--- Directions ---
- 1) Please reproduce the passage on scorpions below between "Scorpions are similar" and "with this venom.", inclusive.
- 2) Extend the passage on scorpions below, picking up right after its final sentence.

--- Text segment ---
Scorpions are similar in appearance to large insects, but, because they have eight legs, are actually members of the arachnid class of the arthropod phylum, and as such are part of the same grouping that includes spiders, ticks and mites. Members of the Scorpionida order are characterized by a hollow, curved, venom-filled stinger at the tip of their metasoma, referred to commonly as their tail. Scorpions sting and kill their prey with this venom.
Scorpions have long been of interest to humans primarily because of their ability to give painful and sometimes life threatening stings. Scorpions are also an important and beneficial component of many ecosystems and they are one of the oldest known terrestrial arthropods. Fossil scorpions found in Paleozoic strata 430 million years old appear very similar to present day species.
Dating back over 400 million years to the Silurian period, scorpions are represented today by thirteen recognized families. While some 1400 species and subspecies of scorpions have been described, only a small fraction are ever capable of killing medium-sized animals, and of those only 25 are known to be capable of killing humans. Scorpions mainly inhabit certain tropical and subtropical regions of the world, and are most commonly, although by no means exclusively, associated with desert biomes. Some species survive in temperate regions as well. Most scorpions range in size from 1 to 3 inches in length, the smallest species reach only about 1/2 inch, while the largest may grow to 6 inches. Scorpions are largely nocturnal, hiding in crevices or burrows or under objects during the day. Emerging mainly at night to feed, most scorpions prey on other arthropods, including insects and other small arthropods.
Classification of a Scorpion
Where are Scorpions Found
Scorpions are commonly thought of as desert animals, but in fact, they occur in many other habitats, including grasslands and savannahs, deciduous forests, montane pine forests, intertidal zones, rain forest and caves. Scorpions have even been found under snow-covered rocks at elevations of over 12,000 feet in the Himalayas of Asia.

--- Given information ---
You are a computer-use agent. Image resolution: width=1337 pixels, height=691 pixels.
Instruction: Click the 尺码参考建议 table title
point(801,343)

--- Task-by-task outputs ---
- 1)
Scorpions are similar in appearance to large insects, but, because they have eight legs, are actually members of the arachnid class of the arthropod phylum, and as such are part of the same grouping that includes spiders, ticks and mites. Members of the Scorpionida order are characterized by a hollow, curved, venom-filled stinger at the tip of their metasoma, referred to commonly as their tail. Scorpions sting and kill their prey with this venom.

- 2)
How Toxic is Scorpion Venom
The largest prey normally killed by scorpions includes small lizards and mice. Regardless of the size of the scorpion, all Scorpionida venom is considered neurotoxic to some degree. This means that the scorpion can disable, and sometimes kill its prey using only its venom. Neurotoxic chemicals, when they enter the bloodstream of an animal, damage the nervous system, usually by disabling and/or killing neurons. Scorpion venom can thus incapacitate the various physiological systems in its victims, including the muscular, digestive and cardiovascular systems, and can even destroy brain cells.
The wound that results from the sting of one of the more venomous scorpion species usually results in considerable pain to human adults, and small children and the elderly are particularly susceptible to the venom.
Susceptibility to scorpion venom varies greatly between victim species. For instance, for “Latrodectus mactans tredecimgutttatus” venom, one study showed that half of guinea pigs tested died at dosage levels of only 0.075 mg/kg of body weight. On the other hand, it took 2.7 mg/kg of body weight, or 36 times more venom for the same body weight, to kill half of the cockroaches tested.
Symptoms of a Scropion Sting
Convulsions and seizures have been observed both in humans and in animals as a result of scorpion stings, and they are among the most troubling signs of serious neurotoxic poisoning. Convulsions are sometimes preceded or accompanied by trouble swallowing and/or breathing, blurred vision, increased salivation and/or swollen tongue. Among the most serious symptoms that accompany convulsions or seizures are sudden and drastic rises or drops in blood pressure, diarrhea, vomiting, heart palpitations and metabolic shock.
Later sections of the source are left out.